[Begin Reading text]

Geralt Was Never This Unsexy

Deprived of his sword, Geralt can only manage the barest swat.

It was announced back in January that The Witcher would soon be transformed into cardboard form courtesy of an alliance between Fantasy Flight Games and Ignacy Trzewiczek, famed designer of Imperial Settlers, 51st State, Robinson Crusoe: Adventure on the Cursed Island, and The Convoy. For fans of The Witcher, it was quite a bit like when Geralt of Rivia teamed up with Siegfried of Denesle to take down the rogue Grand Master of the Order of the Flaming Rose.

For the uninitiated, that was a pretty cool moment. Best bromance ever, at least until Geralt teamed up with Vernon Roche in the sequel. Sniffle.

And no, I’m not crying about the bromances. I’m man enough to admit these are tears — but this time, the thing bringing water to my eyes is the fact that The Witcher Adventure Game simply doesn’t live up to its legacy.

[End Reading text]
[Begin Dataset extract]

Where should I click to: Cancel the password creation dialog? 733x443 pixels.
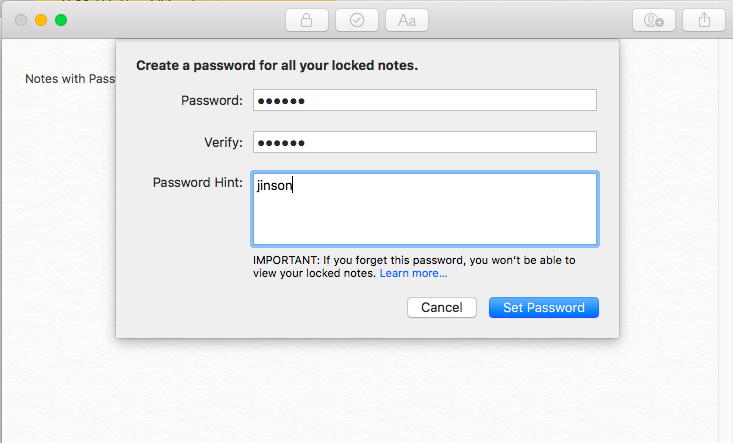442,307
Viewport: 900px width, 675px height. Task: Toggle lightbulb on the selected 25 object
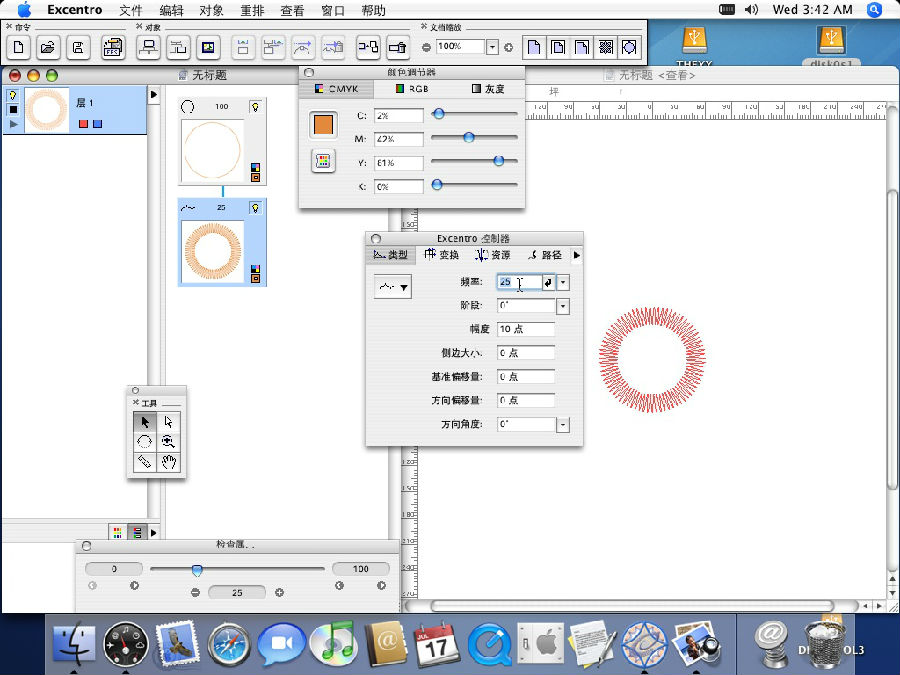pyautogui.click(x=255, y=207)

[End Dataset extract]

§ **Required work**
a: Decide whether each statement below agrees with the Witcher board game review. Answer yes or no for each and quote the deciding words. (i) The board game version of The Witcher was announced in January. (ii) Ignacy Trzewiczek designed Imperial Settlers. (iii) The writer's tears are about the bromances.
b: In the Witcher board game review, which company joined Ignacy Trzewiczek to turn The Witcher into a board game?
c: Write the next part of the Witcher board game review, picking up after its last sentence.

§ **Answers per task**
a:
(i) Yes: "It was announced back in January that The Witcher would soon be transformed into cardboard form"
(ii) Yes: "famed designer of Imperial Settlers"
(iii) No: "And no, I’m not crying about the bromances."

b: Fantasy Flight Games

c:
"They have clues!" Okay Triss. "Blue clues, and purple clues too!" Okay nobody was— "Really lots of clues!" Hmmm

Triss, investigating stuff near Oxenfurt.

The Witcher vs. The Mold
(And I’m not talking about the green mold Geralt had to find in order to remove that compromising tattoo in the second game. I mean mold in the sense of, I dunno, a plastic mold or something)

For anyone who’s played some of Fantasy Flight’s other adventure games — let’s say Eldritch Horror since it’s fairly recent — the formula on display in The Witcher will be familiar. You’ve got a big beautiful map of the Northern Kingdoms, a deck of skills for gradually empowering your chosen character, and quests to accomplish. Or rather, one big quest with some sub-jobs attached to it.

It’s simple fare. You get two actions each turn, and most of your time is spent traveling around to gather clues, though you can also spend time learning skills or preparing your potions or spells for combat. The most interesting option is to “investigate,” drawing a card and resolving its little story to maybe find another clue, though there’s always some risk involved. You might run into an old nemesis and have to discard some of your skills or get wounded or whatever. Or you might find a clue, heal a wound, and make a contact, holding onto the card to use sometime later. When your turn is over, you have to fight a monster or resolve a “foul fate” card, both of which are usually as simple as rolling a few dice and checking to see if you’ve taken a wound or lost a coin. Then you’re done.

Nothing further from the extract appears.